** Selected excerpt follows **

Hughes argues, however, that because this case was tried under the Health Care Availability Act, § 13-64-101, et seq., C.R.S. (1992 Cum.Supp.), a different result is required. Specifically, Hughes argues that because the Health Care Availability Act requires a jury to make separate findings for past and for future damages in malpractice suits, prejudgment interest in such actions should be applied only to past, but not future damages. We disagree.

The General Assembly enacted the Health Care Availability Act “to assure the continued availability of adequate health care services to the people of this state by containing the significantly increasing costs of [medical] malpractice insurance.” Section 13-64-102, C.R.S. (1992 Cum. Supp.). To attain this goal, the Act sets forth financial responsibility requirements of health care professionals and institutions and establishes certain procedural and evidentiary requirements to be followed in medical malpractice actions.

As is pertinent here, the Act also requires that future damages awarded “[i]n any civil action for damages in tort brought against a health care professional” be paid by periodic payments. Section 13-64-203, C.R.S. (1992 Cum.Supp.). That section further provides that:

[T]he trial judge shall enter a judgment ordering that awards for future damages be paid by periodic payments rather than by a lump-sum payment if the award for future damages exceeds the present value of one hundred fifty thousand dollars.

Accordingly, the Act provides that the trier of fact “shall make separate findings for each claimant specifying the amount of [any] past damages [and any] future damages.” Section 13-64-204, C.R.S. (1992 Cum.Supp.). And therefore, in this action, the jury was required to, and did, make separate findings specifying the amount of past and future damages.

Hughes asserts that it is this latter requirement — that the findings of past and future damages be separated — which mandates the application of prejudgment interest in malpractice actions only to past damages and not to future damages awarded. We do not agree.

** End of Selected excerpt **
** Provided records follows **

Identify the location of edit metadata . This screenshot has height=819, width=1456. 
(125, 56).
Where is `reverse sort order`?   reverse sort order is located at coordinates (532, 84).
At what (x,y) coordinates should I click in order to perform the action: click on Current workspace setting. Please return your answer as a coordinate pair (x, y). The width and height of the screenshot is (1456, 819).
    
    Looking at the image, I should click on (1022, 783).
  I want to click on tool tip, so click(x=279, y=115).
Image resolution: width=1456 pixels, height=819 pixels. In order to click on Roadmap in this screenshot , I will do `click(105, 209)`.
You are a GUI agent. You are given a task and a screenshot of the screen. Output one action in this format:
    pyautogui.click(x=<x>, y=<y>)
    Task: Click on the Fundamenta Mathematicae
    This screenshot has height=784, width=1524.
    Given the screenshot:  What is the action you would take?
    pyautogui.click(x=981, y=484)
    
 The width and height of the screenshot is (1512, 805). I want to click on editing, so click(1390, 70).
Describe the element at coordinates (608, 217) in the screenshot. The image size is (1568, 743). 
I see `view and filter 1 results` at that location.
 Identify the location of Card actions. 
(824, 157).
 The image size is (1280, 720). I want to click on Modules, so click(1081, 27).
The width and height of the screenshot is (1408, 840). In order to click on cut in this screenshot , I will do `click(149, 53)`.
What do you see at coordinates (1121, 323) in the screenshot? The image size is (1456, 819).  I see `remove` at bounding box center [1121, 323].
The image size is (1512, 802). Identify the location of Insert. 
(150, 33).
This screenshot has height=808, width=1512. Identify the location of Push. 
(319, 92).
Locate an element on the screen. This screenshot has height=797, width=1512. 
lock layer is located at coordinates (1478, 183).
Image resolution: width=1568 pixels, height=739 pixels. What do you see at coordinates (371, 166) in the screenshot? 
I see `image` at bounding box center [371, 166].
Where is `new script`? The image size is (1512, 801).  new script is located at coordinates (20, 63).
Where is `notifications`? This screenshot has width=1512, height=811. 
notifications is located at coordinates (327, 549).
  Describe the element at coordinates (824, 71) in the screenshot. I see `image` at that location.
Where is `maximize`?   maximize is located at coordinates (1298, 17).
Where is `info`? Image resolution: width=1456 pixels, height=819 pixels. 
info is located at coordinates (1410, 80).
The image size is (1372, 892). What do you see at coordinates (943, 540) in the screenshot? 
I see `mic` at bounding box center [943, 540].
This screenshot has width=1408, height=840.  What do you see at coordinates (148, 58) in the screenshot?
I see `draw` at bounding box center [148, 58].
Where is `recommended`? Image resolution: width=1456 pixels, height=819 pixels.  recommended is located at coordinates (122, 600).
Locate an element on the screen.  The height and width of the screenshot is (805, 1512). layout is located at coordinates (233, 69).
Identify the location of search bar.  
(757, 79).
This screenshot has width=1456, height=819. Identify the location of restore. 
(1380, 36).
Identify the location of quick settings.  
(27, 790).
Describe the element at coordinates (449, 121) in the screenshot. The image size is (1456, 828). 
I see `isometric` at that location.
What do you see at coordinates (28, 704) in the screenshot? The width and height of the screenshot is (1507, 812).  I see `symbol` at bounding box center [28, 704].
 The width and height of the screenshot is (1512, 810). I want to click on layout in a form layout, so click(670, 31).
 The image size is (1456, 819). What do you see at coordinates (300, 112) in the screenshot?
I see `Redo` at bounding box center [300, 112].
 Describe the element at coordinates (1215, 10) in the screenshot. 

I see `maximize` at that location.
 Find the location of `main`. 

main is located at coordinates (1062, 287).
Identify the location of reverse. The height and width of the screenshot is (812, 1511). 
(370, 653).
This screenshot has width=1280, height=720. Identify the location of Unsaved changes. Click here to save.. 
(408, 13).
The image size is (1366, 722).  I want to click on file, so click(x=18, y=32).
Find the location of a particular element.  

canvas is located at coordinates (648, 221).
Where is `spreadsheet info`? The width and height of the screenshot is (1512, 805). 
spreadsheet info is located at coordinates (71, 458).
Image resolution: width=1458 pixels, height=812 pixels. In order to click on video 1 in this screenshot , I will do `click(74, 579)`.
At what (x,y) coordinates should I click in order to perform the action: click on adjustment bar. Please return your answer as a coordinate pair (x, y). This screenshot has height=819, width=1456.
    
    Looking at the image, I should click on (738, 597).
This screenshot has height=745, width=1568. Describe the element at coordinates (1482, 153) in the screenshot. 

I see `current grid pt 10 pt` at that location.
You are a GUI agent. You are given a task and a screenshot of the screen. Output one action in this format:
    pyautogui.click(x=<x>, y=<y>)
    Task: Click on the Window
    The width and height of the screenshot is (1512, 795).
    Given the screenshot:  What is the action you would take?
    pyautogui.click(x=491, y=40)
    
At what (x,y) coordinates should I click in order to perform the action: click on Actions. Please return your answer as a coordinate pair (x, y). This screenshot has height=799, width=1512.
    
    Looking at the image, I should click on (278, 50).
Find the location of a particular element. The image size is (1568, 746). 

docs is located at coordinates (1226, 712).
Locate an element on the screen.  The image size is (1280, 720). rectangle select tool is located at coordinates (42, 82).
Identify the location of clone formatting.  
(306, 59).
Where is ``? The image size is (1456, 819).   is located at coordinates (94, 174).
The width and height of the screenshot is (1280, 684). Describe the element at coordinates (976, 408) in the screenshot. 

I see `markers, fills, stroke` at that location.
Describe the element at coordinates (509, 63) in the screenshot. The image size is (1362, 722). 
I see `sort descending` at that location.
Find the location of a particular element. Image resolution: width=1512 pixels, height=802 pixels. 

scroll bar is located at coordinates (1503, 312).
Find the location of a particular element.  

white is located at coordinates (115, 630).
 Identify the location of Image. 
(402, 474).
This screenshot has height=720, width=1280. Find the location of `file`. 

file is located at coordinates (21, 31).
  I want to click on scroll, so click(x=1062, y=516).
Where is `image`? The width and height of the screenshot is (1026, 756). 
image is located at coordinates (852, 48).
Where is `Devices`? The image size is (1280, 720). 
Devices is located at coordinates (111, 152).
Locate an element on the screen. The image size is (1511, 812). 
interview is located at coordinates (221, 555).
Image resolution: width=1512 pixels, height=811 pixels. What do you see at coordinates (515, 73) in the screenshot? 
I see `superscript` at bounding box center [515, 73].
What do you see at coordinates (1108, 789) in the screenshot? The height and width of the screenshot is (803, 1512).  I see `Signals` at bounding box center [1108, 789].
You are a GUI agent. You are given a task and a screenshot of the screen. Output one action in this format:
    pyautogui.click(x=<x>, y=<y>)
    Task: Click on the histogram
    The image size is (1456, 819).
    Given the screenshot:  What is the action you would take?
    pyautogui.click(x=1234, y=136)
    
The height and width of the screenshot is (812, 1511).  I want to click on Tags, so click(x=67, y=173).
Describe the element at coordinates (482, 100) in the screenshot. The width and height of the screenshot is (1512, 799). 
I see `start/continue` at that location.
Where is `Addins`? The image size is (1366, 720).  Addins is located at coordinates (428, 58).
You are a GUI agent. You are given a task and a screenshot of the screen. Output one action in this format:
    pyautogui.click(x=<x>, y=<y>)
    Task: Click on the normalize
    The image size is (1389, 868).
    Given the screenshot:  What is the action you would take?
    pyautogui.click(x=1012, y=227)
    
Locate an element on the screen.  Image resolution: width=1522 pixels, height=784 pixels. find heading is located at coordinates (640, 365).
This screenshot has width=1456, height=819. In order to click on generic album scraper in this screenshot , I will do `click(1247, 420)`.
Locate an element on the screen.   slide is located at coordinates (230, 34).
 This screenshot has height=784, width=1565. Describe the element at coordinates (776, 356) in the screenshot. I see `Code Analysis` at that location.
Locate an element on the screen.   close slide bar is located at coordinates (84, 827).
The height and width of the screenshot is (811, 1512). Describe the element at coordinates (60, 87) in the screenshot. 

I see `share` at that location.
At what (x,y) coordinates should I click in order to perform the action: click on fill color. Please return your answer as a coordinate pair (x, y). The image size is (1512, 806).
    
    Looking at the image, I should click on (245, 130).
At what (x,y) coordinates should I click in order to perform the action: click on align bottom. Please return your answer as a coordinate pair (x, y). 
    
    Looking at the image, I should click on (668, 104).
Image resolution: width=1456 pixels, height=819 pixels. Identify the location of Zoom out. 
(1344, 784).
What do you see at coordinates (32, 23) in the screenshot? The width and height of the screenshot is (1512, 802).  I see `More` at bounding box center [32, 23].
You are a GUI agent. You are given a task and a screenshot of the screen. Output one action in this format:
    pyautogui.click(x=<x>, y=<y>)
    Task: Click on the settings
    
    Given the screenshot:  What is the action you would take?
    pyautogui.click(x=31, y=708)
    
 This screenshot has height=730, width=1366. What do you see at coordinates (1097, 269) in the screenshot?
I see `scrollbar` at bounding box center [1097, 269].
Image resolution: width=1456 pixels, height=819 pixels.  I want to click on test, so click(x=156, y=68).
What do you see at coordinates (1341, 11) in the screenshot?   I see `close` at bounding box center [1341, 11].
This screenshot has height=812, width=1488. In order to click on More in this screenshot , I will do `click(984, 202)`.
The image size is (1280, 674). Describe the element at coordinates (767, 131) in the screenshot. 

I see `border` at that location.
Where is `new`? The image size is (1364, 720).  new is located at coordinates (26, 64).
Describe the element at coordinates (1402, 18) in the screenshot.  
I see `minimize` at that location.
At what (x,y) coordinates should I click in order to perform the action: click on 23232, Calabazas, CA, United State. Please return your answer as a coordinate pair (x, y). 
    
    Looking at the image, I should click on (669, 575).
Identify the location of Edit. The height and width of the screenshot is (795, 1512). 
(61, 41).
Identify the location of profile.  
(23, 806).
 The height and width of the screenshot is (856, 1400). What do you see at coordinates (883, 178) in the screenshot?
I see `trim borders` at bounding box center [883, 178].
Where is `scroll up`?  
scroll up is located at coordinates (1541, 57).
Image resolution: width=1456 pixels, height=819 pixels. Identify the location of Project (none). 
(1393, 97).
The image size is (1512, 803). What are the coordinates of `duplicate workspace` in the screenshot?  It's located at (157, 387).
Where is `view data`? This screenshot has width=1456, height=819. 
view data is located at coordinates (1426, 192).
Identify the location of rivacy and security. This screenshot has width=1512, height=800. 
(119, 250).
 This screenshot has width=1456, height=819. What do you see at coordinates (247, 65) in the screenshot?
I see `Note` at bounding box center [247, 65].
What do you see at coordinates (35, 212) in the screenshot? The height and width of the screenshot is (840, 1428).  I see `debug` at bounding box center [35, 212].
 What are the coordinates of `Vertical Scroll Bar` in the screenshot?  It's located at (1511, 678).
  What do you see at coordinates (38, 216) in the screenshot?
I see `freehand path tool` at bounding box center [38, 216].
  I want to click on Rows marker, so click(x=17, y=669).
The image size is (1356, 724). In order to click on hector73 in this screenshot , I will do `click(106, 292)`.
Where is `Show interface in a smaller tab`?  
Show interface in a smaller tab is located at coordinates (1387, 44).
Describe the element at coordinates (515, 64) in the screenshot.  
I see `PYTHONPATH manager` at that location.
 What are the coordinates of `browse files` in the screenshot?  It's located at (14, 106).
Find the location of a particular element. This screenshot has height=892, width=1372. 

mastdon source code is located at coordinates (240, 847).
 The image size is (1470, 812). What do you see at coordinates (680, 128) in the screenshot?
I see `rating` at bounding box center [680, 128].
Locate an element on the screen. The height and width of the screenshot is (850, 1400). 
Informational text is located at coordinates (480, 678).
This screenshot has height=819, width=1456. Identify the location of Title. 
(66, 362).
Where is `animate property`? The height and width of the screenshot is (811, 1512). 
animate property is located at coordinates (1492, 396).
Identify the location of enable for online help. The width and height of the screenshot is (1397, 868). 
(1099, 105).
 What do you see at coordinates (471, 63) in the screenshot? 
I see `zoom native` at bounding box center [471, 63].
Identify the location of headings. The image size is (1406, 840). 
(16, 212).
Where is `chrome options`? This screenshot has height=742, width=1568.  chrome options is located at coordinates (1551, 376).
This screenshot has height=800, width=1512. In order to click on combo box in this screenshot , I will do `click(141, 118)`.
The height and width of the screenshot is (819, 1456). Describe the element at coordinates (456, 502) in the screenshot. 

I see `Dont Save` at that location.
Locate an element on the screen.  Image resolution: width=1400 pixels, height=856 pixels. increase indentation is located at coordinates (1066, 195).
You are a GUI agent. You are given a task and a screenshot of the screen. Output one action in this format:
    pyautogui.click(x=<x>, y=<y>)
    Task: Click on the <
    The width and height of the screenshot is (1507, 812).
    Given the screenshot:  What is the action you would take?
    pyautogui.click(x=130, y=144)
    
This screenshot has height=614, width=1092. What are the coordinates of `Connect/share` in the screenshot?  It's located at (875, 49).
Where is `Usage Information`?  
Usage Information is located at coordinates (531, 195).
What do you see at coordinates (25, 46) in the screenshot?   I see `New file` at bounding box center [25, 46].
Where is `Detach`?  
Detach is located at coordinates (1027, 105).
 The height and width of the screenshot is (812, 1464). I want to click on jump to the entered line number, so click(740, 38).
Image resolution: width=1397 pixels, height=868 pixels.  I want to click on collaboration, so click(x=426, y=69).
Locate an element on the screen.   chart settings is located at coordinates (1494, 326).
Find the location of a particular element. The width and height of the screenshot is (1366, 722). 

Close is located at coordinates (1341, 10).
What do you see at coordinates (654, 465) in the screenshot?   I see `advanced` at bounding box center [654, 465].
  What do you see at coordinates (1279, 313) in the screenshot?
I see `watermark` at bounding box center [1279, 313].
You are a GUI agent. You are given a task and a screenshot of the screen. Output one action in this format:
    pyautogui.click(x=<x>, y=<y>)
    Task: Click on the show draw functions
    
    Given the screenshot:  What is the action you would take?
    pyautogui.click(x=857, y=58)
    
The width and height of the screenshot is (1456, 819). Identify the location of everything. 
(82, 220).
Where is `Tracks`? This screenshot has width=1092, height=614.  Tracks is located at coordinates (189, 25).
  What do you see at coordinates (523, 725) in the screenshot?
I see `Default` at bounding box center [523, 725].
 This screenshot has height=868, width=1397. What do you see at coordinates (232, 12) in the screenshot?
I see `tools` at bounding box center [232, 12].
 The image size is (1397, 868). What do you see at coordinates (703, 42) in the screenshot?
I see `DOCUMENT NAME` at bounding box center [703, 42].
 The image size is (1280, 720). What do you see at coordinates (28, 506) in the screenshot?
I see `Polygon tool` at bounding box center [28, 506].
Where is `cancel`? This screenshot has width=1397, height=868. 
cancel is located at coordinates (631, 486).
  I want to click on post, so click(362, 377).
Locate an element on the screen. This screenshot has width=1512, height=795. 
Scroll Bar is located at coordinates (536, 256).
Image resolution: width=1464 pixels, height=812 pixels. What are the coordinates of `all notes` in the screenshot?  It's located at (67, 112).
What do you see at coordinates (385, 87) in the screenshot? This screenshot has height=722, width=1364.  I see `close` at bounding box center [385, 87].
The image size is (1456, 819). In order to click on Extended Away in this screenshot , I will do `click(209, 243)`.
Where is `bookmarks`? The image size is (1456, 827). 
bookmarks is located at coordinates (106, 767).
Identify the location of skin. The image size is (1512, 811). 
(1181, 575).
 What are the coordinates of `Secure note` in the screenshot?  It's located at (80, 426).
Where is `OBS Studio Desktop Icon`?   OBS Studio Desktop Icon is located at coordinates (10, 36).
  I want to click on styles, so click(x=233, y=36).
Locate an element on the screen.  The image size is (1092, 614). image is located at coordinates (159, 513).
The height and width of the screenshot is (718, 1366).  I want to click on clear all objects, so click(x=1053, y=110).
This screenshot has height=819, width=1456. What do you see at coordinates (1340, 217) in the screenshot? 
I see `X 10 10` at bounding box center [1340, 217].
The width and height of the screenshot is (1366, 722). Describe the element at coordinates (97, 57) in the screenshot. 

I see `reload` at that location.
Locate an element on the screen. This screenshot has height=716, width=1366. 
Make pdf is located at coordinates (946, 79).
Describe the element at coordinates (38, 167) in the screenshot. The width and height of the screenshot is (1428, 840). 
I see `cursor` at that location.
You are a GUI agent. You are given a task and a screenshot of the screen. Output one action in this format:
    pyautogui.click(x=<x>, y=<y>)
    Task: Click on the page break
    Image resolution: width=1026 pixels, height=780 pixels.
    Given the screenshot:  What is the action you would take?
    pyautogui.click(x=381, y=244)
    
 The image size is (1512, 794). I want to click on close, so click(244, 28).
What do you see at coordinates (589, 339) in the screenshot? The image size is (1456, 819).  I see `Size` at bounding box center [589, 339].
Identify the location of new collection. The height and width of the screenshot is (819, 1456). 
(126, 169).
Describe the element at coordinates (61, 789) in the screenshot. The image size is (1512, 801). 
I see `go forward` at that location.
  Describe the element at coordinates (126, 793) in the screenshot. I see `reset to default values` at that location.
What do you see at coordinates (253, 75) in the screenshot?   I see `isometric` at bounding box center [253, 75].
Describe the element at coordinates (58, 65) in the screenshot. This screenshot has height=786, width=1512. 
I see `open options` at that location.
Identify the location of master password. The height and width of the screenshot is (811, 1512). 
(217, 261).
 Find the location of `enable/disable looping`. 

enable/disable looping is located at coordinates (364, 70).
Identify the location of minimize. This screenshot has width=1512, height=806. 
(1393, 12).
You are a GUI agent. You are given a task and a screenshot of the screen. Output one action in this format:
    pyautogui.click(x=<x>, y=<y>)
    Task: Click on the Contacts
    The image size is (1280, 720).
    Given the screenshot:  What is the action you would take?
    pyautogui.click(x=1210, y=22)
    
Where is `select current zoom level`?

** End of Provided records **

* _To do_
A. In the malpractice excerpt, write out everything from "Hughes asserts that" down to "do not agree." again, swapping "prejudgment interest" for "postjudgment interest".
B. According to the malpractice excerpt, why does the Health Care Availability Act require the trier of fact to make separate findings for past and future damages?

* _Answers in order_
A.
Hughes asserts that it is this latter requirement — that the findings of past and future damages be separated — which mandates the application of postjudgment interest in malpractice actions only to past damages and not to future damages awarded. We do not agree.

B. The Act requires that future damages in such actions be paid by periodic payments rather than a lump sum when they exceed the present value of one hundred fifty thousand dollars. Accordingly, the trier of fact must make separate findings specifying the amount of past and future damages.